There were lighter-skinned folk on the docks as well, more naked than the porters but wearing chain hobbles on their ankles, bound neck-and-neck with long ropes. They crouched, waiting to be loaded on the barges for the return trip downriver when the munitions were ashore. The porters sometimes paused to kick them as they passed, or loft a gobbet of spit in their direction, and a group of boychildren lurked at a distance, throwing clumps of garbage or occasionally darting forward to poke with a stick. Many of the chained slaves were slumped in an apathy so deep they did not even dodge the lumps of ordure. Flies buzzed, and Raj could imagine the stink so well that it was almost a physical presence, on the slow-moving river.

Clumps of townsfolk, all men in long robes, examined the fresh-caught slaves from the Civil Government. One wore a robe of dazzling white linen edged with silver, and a cord-bound ha'ik headdress. He was bargaining more seriously with a uniformed officer in charge of the prisoners; at last they slapped palms in a bargain-sealing gesture.

"By Allah," the civilian said, smoothing his gray-streaked beard with one hand, "I would have bought more if they were in better condition.
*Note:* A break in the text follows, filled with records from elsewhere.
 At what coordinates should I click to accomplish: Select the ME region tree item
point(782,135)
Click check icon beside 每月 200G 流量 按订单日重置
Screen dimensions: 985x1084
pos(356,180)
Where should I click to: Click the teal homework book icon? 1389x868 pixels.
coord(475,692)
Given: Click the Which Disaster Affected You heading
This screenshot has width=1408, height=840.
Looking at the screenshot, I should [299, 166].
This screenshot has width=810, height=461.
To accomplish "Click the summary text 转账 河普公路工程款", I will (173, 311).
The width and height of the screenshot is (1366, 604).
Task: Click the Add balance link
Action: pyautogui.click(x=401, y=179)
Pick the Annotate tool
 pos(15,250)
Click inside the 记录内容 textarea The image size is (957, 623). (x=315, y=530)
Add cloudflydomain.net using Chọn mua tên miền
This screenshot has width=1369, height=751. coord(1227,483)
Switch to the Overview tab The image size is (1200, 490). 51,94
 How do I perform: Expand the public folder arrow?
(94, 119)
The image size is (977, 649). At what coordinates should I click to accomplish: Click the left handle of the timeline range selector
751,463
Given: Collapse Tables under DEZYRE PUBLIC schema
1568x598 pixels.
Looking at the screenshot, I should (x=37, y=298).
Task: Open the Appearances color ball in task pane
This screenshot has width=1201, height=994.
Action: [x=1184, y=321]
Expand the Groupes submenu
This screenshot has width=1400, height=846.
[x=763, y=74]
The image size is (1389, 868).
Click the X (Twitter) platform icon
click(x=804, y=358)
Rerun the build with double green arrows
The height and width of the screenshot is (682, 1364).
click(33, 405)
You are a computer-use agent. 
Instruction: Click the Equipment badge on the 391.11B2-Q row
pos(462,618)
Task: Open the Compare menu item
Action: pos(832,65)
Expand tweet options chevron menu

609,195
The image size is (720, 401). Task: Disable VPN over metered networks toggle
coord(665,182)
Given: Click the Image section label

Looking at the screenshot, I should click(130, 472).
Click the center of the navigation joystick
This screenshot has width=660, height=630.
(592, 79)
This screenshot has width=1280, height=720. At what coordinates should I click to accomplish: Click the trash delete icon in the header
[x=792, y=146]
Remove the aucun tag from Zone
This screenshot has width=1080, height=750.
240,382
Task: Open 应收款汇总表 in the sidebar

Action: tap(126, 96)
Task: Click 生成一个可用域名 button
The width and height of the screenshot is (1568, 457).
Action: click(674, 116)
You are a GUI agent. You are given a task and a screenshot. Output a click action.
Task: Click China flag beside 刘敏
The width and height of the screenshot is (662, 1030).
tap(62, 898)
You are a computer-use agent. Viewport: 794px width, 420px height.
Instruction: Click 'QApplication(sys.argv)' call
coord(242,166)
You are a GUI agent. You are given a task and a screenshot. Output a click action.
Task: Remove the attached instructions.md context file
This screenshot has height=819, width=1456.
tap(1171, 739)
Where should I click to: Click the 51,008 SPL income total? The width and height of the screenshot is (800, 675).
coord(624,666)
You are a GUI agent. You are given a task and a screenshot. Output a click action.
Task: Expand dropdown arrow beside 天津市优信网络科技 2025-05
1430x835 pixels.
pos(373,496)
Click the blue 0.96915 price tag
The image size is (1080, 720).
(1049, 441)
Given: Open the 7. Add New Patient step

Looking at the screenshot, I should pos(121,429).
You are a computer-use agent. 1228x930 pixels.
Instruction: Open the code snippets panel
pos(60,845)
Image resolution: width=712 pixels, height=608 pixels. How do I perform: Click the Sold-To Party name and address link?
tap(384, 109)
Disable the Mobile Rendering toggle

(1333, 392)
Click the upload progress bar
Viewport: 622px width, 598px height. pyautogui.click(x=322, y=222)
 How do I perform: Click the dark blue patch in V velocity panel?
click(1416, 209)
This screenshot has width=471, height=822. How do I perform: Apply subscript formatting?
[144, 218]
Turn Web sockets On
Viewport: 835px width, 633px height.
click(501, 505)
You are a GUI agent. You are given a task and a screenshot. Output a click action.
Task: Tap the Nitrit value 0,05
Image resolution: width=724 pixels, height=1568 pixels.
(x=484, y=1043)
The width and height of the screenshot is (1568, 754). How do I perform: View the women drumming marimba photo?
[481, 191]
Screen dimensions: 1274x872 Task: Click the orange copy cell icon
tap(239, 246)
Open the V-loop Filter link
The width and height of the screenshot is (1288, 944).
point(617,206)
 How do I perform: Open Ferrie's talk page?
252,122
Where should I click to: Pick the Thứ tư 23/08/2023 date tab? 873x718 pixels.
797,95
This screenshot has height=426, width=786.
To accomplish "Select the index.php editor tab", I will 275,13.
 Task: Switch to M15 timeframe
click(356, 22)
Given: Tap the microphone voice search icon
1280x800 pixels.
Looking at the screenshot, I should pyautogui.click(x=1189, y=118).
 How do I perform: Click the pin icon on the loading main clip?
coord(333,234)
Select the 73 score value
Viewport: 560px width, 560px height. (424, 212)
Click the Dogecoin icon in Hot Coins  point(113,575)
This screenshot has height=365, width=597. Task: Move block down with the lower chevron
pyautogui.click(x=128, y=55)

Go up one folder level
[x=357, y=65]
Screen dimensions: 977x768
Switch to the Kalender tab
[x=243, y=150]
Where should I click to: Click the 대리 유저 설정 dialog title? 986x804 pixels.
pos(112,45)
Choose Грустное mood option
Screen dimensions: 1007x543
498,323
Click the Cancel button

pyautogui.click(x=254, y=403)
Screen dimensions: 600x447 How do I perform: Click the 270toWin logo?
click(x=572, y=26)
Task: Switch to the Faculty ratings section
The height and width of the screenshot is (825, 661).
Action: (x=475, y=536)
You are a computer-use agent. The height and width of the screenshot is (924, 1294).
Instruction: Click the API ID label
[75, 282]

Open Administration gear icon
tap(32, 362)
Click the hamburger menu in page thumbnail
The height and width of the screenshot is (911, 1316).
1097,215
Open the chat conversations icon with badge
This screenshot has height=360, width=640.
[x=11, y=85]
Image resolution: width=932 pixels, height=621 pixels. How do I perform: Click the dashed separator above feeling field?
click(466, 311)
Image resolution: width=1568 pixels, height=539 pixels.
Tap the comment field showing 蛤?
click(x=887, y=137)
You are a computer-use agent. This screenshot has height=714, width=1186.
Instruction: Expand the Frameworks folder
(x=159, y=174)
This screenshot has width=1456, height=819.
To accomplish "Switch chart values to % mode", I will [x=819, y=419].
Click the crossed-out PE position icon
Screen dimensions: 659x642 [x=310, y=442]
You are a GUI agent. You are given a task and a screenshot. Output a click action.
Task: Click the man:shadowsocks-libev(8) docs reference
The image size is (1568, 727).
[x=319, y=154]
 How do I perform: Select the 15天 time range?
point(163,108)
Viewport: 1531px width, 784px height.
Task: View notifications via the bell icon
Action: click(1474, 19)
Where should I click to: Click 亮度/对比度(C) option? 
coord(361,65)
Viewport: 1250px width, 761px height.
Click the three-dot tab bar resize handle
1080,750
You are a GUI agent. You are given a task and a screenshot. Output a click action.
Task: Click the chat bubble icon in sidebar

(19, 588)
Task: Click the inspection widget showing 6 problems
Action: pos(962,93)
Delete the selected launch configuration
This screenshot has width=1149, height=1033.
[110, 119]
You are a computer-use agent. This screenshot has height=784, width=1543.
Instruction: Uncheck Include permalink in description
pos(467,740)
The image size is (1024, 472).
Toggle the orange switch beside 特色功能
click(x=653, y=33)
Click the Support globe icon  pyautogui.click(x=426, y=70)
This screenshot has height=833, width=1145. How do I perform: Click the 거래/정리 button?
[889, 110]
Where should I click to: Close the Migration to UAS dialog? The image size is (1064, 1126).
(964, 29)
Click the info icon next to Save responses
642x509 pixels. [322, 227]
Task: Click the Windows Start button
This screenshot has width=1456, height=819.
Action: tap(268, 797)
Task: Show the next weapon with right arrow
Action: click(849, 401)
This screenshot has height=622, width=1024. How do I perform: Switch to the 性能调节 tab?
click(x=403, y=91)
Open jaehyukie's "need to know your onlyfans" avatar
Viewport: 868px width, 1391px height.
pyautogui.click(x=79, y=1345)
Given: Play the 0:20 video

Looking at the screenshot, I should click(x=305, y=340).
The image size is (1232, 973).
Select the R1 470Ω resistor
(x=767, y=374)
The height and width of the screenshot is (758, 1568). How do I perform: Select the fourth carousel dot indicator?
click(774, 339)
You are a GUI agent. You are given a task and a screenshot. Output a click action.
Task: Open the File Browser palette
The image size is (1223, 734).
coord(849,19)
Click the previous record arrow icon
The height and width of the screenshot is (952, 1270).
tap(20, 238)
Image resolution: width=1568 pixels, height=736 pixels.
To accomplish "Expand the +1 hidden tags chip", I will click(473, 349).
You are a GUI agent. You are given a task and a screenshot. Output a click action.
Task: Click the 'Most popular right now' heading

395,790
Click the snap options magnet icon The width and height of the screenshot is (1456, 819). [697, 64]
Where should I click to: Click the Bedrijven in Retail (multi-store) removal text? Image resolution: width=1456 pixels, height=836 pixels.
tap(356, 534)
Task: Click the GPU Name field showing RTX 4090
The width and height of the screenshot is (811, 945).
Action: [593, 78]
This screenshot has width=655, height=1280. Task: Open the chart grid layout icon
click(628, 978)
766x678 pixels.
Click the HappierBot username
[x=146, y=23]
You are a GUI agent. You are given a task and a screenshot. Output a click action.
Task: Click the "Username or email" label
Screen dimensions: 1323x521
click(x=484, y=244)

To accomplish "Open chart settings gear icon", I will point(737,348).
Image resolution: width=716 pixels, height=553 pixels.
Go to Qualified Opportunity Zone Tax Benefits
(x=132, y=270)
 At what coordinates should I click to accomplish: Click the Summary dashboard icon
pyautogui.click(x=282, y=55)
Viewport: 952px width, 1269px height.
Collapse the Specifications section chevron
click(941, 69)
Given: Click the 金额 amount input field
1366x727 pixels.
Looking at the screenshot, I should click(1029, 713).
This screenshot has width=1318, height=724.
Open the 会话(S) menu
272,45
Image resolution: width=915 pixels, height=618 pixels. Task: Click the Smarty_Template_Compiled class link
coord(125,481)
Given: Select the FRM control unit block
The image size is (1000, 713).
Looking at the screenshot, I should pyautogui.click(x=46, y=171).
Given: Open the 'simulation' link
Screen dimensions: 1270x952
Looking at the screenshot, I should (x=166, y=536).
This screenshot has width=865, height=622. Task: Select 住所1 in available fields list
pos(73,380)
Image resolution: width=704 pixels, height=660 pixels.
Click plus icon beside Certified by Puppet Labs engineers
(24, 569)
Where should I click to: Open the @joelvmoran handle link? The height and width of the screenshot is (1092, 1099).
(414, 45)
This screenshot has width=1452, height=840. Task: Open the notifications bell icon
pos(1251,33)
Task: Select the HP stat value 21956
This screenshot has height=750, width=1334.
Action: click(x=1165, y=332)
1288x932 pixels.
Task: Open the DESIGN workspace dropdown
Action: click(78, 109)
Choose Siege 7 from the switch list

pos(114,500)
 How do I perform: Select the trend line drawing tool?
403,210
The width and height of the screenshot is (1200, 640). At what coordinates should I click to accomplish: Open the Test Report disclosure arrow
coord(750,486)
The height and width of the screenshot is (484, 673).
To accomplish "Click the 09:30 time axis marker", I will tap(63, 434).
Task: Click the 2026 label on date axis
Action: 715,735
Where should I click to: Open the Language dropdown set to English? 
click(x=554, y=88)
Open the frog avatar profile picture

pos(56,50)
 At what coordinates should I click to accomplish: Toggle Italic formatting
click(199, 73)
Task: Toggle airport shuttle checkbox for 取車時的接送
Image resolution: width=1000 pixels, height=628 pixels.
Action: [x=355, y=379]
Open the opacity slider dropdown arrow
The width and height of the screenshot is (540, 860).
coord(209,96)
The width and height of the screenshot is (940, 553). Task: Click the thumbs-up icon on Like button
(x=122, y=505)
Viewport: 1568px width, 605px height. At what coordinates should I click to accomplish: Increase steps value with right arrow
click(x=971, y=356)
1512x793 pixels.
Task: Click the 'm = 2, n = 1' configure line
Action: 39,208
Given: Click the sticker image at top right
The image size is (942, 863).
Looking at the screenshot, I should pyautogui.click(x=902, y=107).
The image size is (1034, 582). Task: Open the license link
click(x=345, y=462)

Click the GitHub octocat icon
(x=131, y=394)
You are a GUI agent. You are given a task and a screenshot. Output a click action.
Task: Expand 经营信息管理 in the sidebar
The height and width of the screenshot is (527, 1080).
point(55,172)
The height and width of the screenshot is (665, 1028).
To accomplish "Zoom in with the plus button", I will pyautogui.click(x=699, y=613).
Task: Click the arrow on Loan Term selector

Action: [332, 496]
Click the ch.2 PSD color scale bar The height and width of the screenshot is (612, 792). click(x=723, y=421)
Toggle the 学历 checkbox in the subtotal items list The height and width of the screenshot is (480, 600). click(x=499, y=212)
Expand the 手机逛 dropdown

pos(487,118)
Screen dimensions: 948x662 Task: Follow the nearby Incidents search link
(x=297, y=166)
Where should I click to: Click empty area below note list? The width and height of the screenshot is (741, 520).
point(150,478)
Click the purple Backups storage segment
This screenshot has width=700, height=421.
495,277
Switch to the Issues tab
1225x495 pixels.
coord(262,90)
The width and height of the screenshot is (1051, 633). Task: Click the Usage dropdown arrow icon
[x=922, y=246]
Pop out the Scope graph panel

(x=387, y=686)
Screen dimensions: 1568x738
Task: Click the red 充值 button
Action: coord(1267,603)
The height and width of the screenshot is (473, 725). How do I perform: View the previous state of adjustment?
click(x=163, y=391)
Not worth my while to pay for transport if all they're fit for is the mines or the sugar plantations."

They were speaking Arabic, but somehow Raj understood far better than his nodding acquaintance with that language would allow.

"Look at that moon-faced beauty!" the slaver continued. He pointed with a long ebony staff at a plump girl who sat staring before her, ignoring the hardtack in her hand and the woman beside her who urged her to eat. "I could have gotten, two, three hundred for her in Al-Kebir, except for those infected bites all over her breasts. And she's mad besides; now, no more than fifty for a sailor's brothel."

The officer shrugged, glanced up at the cloudless sky and pulled a fold of his helmet's cloth neck-guard across his face. "By the Prophet, you can't keep troops too much in line when the loot's so scanty," he said, clapping his hands and pointing out one slave, then another. The guards untied them and hustled them forward; the slave trader's assistants formed them into a new coffle with bonds of woven coconut-fiber rope. All were males, prepubescent.

"But look at these," the soldier continued. "All healthy, sound of mind and limb; you'll get good prices for these, even if the fashion is for black harem guards."